Teradata Data Engineer in Islamabad, Pakistan

Company Introduction

Think Big is the leading professional services firm focused exclusively helping companies unlock new insights and value from Big Data. We provide data science and data engineering services to assemble custom applications that deliver business outcomes. We collaborate with leaders to prioritize initiatives and generate value quickly with our proven “test and learn” methodology.

Job Description

We are looking for a Big Data Engineer that will work on the collecting, storing, processing, and analyzing of huge sets of data. You will be member of a team that develops and implements advanced algorithms and data pipelines that extract, classify, merge, and deliver new insights and business value out of heterogeneous structured and unstructured data sets. The primary focus will be on choosing optimal solutions to use for these purposes, then maintaining, implementing, and monitoring them.

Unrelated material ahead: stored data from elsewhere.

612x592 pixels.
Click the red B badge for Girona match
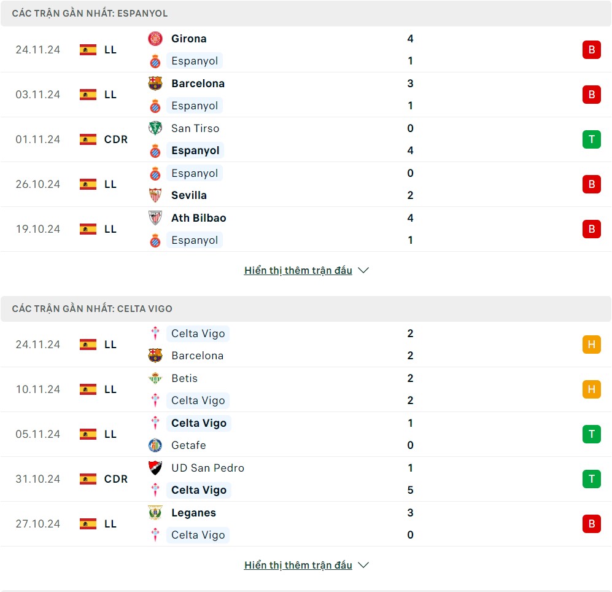(x=591, y=50)
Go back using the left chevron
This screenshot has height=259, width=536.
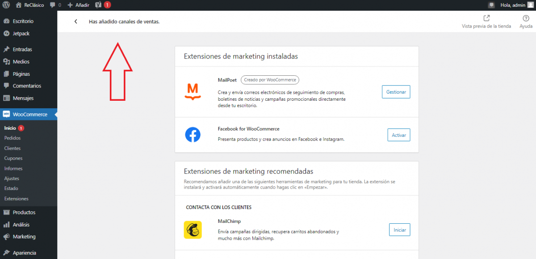click(x=76, y=21)
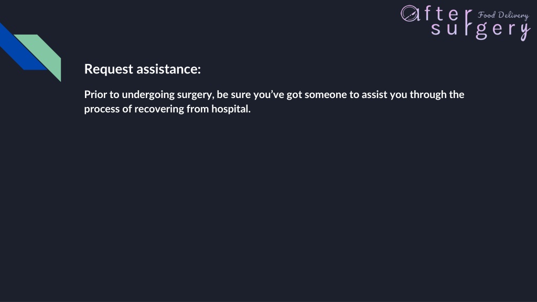537x302 pixels.
Task: Select the 'after' word in the logo
Action: 437,14
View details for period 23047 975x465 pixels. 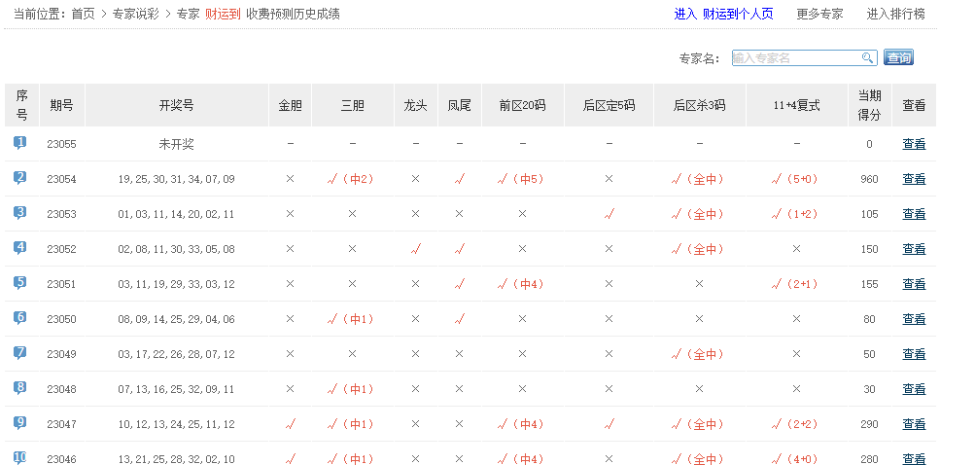tap(914, 424)
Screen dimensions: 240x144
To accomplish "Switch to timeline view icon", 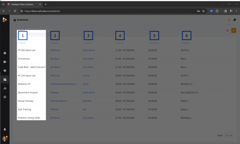I will [x=235, y=20].
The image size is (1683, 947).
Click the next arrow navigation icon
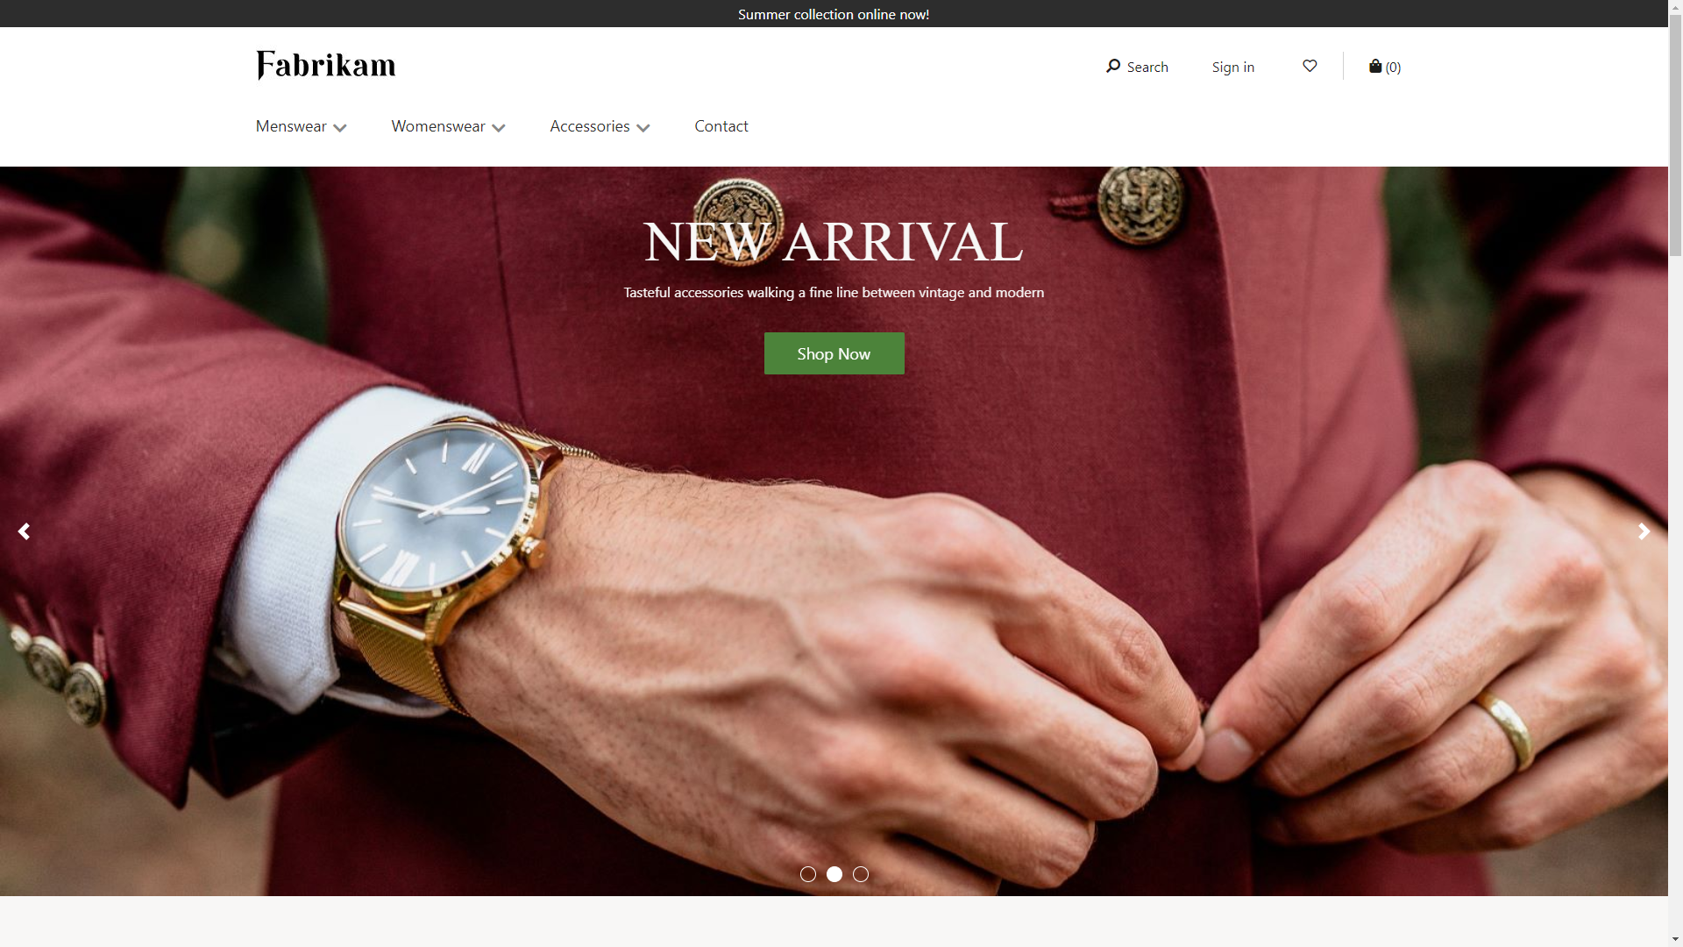(1644, 532)
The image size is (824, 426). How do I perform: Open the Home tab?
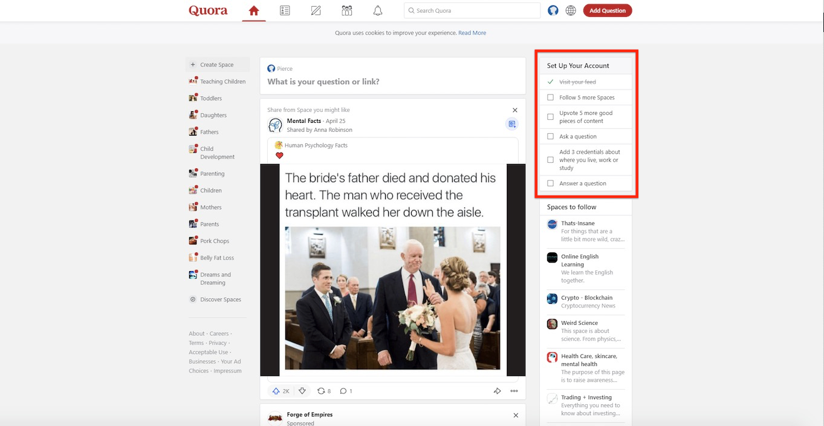tap(253, 10)
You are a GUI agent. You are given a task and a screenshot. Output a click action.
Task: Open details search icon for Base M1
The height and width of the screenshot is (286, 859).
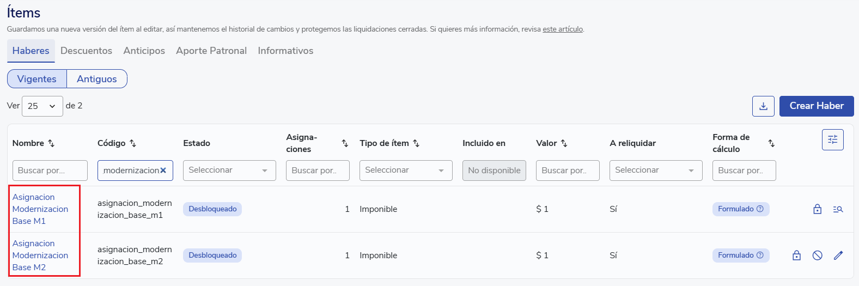(x=838, y=209)
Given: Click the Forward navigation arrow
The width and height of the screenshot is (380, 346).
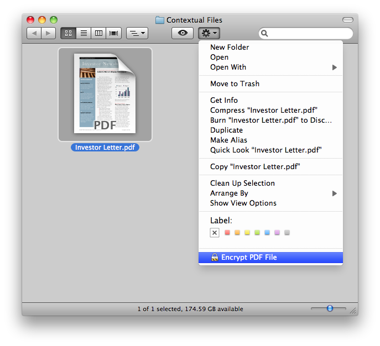Looking at the screenshot, I should 49,33.
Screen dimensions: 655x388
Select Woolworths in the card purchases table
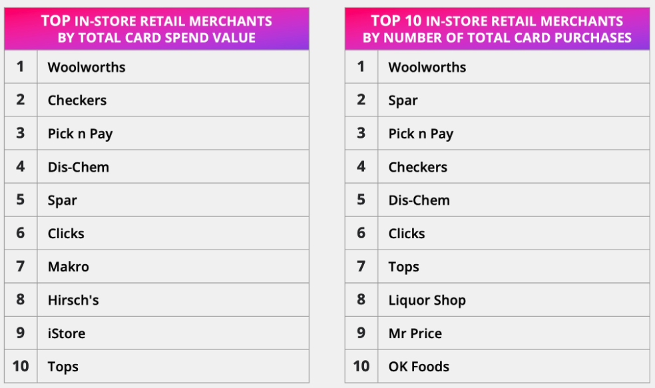coord(427,67)
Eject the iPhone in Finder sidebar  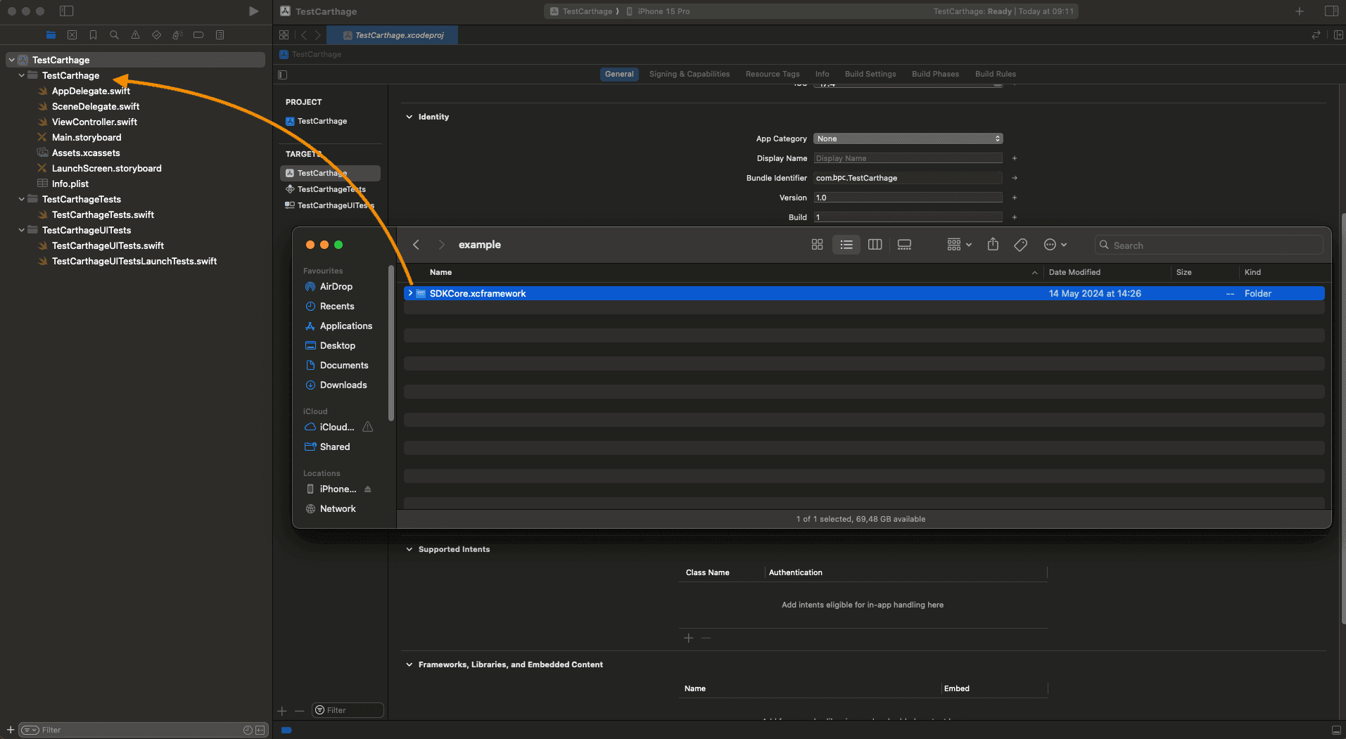coord(367,489)
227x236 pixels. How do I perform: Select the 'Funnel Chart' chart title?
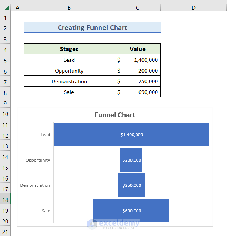pos(115,115)
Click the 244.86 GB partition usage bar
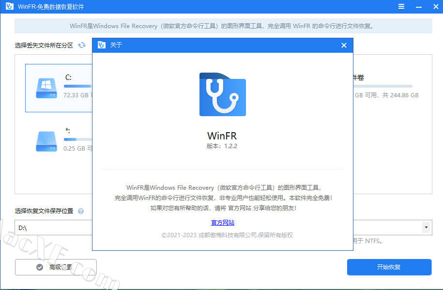Image resolution: width=443 pixels, height=290 pixels. (382, 86)
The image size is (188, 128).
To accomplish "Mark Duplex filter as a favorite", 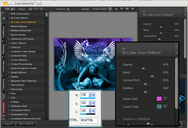I will point(9,77).
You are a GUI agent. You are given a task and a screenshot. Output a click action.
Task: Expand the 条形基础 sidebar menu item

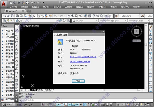(9, 40)
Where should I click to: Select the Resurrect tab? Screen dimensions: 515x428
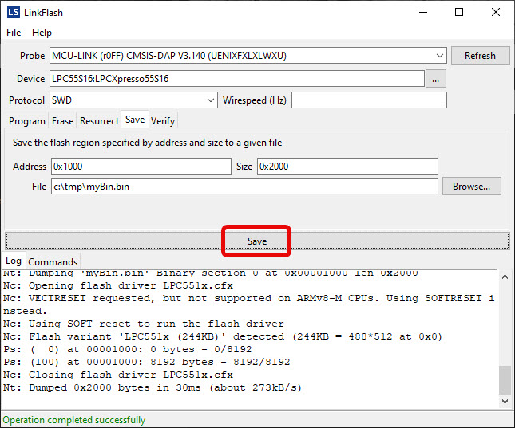pos(99,121)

You will have a chance to learn and work with multiple technologies and Thought Leaders in the Big Data space. You will also be responsible for integrating them with the architecture used across the company.

Responsibilities

  • Work with consultant teams on specific customer deliverables as and when required.

  • Integrating any Big Data tools and frameworks required to provide requested capabilities.

  • Designing and Implement Data Lake.

  • Monitoring performance and advising any necessary configurations & infrastructure changes.

  • Debugging and Resolving Hadoop (YARN/Map Reduce/Spark etc.) issues.

  • Advise and implement Data lake security using Kerberos/Knox/Ranger/SSL etc.

    Skills and Qualifications

  • Proficient understanding of distributed computing principles

  • Management of Hadoop cluster, with all included services using Apache Ambari, Cloudera Manager, MapR control system

  • Proficiency with Hadoop v2, MapReduce, HDFS,YARN,Tez

  • Experience with building stream-processing systems, using solutions such as Storm or Spark-Streaming, ni-fi.

  • Good knowledge of Big Data querying tools, such as Pig, Hive, Oozie and Impala

  • Working knowledge of Apache Spark

  • Experience with integration of data from multiple data sources

  • Experience with NoSQL databases, such as HBase, Cassandra, MongoDB

  • Knowledge of various ETL techniques and frameworks, such as Flume

  • Experience with various messaging systems, such as Kafka or RabbitMQ

  • Experience with Big Data ML toolkits, such as Mahout, SparkML, or H2O

  • Good understanding of Lambda Architecture, along with its advantages and drawbacks

  • Experience with any of the following Hadoop distributions: Cloudera/MapR/Hortonworks

  • Training/Certification on any Hadoop distribution will be a plus.

  • Completion of any MOOCS will be an advantage.

Location

This position is open for Islamabad and Lahore